NAME

uniprops - list unicode properties for one or more characters

SYNOPSIS

uniprops [options] character | U+codepoint | "name" ...

Options:

   --version   print version information 
   --help      this message
   --man       full manpage

   --unicode   list simple Unicode properties (DEFAULT)
   --general   include even the long form of general properties

   --perl      list lowercase Perl short-cuts, plus \R (DEFAULT)
   --negated   list uppercase Perl short-cuts

   --all       list all Unicode categories, not just one-parters
   --list      list all known Unicode properties, then exit

   --reorder   sort Unicode property lists shortest first
   --single    output each property one per line

   --verbose   wrap Unicode properties in \p{xxx}
   --width N   set column width

   --debug     noisy internal processing

 options may be bundled if used in the short form; e.g., -va

DESCRIPTION

Each argument to uniprops specifies a character in one of three forms:

  1. a one-character literal, such as "#" or "A".

  2. a code point number in hex, (optionally) prefixed by "0x" or "U+", or "\x" or "\u", with the backslash prefixes admitting but not requiring enclosing curly braces. Examples: "0x23", "U+394", "\x{0394}", "0394".

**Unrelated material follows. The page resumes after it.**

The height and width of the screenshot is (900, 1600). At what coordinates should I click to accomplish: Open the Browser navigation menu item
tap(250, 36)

  3. a case-sensitive character name, such as "COMMA" or "GREEK CAPITAL LETTER DELTA". Names may be specified by their full names or their short names per the charnames pragma, or they may be Latin or Greek (in that order). See the EXAMPLES.

The uniprops program reports the properties that apply to a given character for use in regular expressions. By default, the Perl character class short-cuts and the one-part Unicode properties are listed, which are mostly those from the general category.

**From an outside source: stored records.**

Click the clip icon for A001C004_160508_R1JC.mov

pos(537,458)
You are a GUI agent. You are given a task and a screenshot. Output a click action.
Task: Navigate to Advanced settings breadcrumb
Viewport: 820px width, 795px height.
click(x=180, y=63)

The --all option adds all the two-part Unicode properties from the non-general categories.

Long, two-part forms of general category properties are not listed unless the --general option is given.

The --negated option adds the Perl shortcuts that are in capitals. The --verbose option encloses Unicode properties with \p{PROPNAME}.

To simply list out all available Unicode properties, use the --list option, which then exits without processing further arguments.

Lines will be wrapped before the edge of your screen. You can override the window width with the --width NN option. To get only one property per line without any indentation, use the --single or -1 option.

Unicode properties are by default listed in the same order in which they occur in perluniprops(), but the --reorder option will sort them smallest to largest.

Unicode properties designated as deprecated, obsolete, or discouraged, or which begin with an underscore, are ignored.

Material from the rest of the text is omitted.